Saved data entries
..............................
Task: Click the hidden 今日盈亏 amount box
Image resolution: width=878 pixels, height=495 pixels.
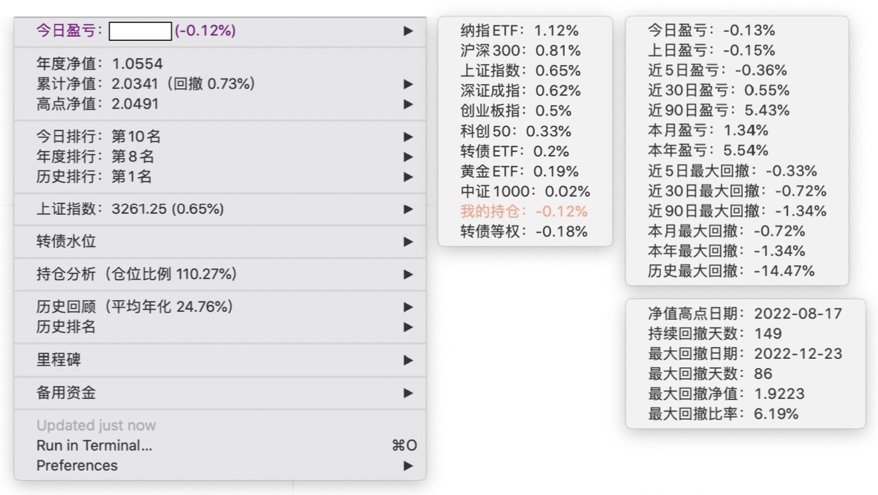Action: (x=140, y=31)
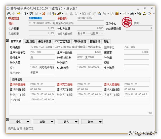Switch to the 检验信息 tab

click(x=29, y=41)
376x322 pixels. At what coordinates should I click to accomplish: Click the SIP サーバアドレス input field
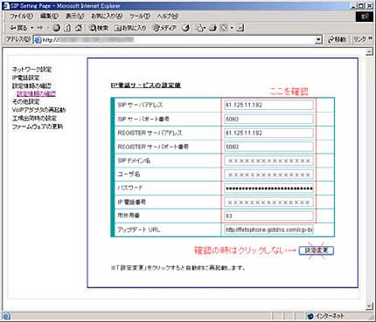(268, 105)
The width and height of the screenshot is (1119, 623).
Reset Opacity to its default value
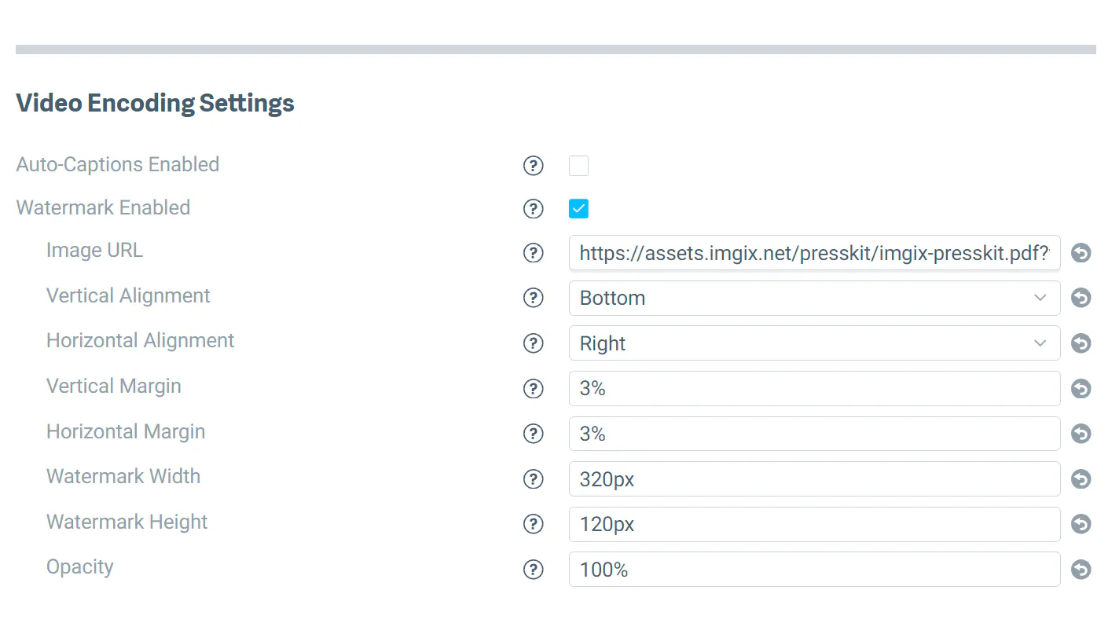coord(1081,570)
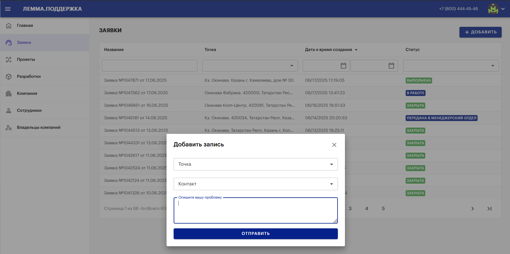Open the Сотрудники menu item

[29, 111]
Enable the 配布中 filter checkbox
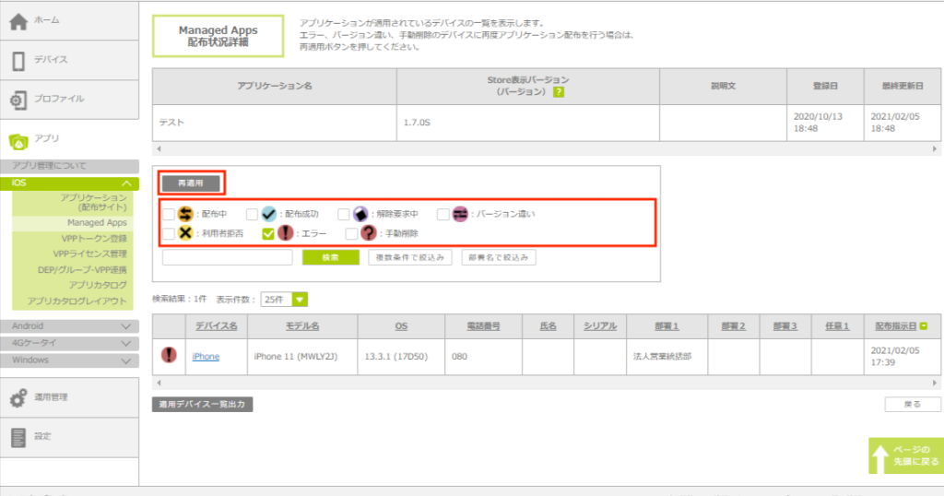 (168, 215)
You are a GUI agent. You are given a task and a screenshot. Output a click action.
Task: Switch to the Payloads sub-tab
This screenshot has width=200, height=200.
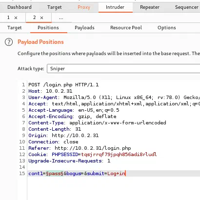pos(84,28)
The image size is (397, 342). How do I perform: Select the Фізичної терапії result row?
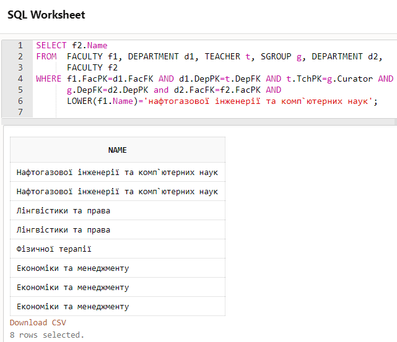point(117,249)
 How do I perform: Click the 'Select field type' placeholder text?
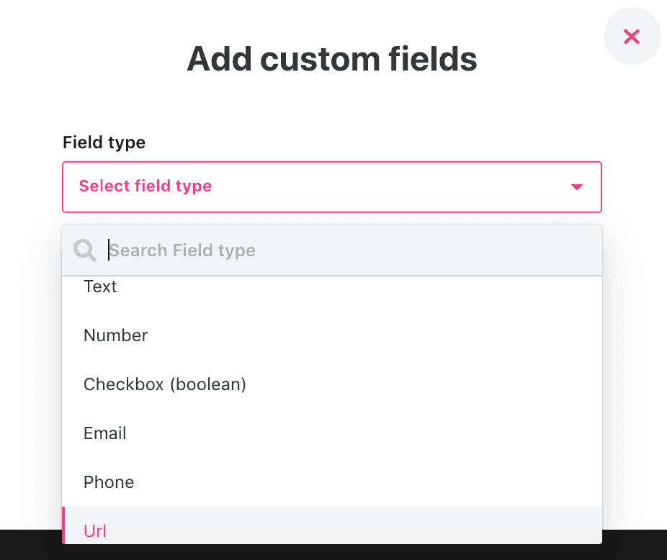tap(145, 186)

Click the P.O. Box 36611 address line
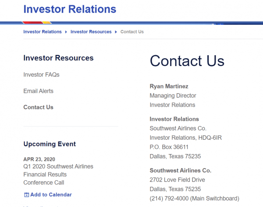[x=169, y=147]
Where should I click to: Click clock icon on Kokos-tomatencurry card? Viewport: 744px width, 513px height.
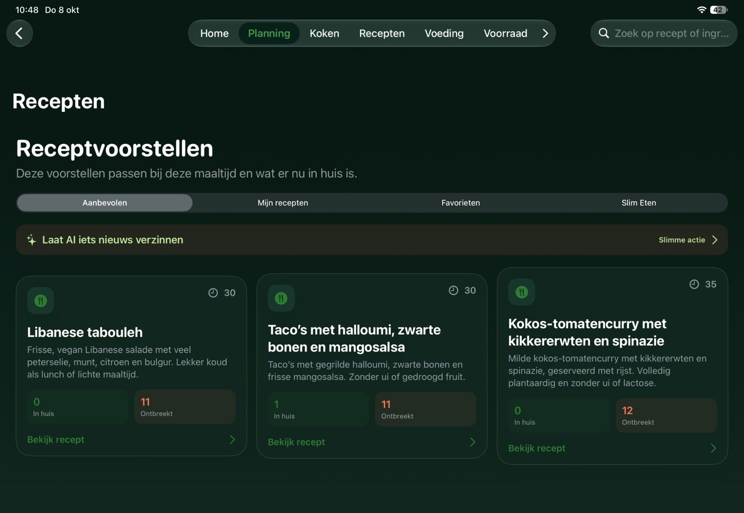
..............................
Your task - Word-for-word restatement: every line from the one with "This screenshot has width=200, height=200." through the final line of the data, both ends included, pictures excluded.

Output of the exercise -
This screenshot has width=200, height=200.
pos(84,28)
The image size is (397, 342). How do I perform: Select the Фізичної терапії result row?
point(117,249)
 How do I perform: Click the 'Select field type' placeholder text?
tap(145, 186)

Click the P.O. Box 36611 address line
[x=169, y=147]
Where should I click to: Click clock icon on Kokos-tomatencurry card? Viewport: 744px width, 513px height.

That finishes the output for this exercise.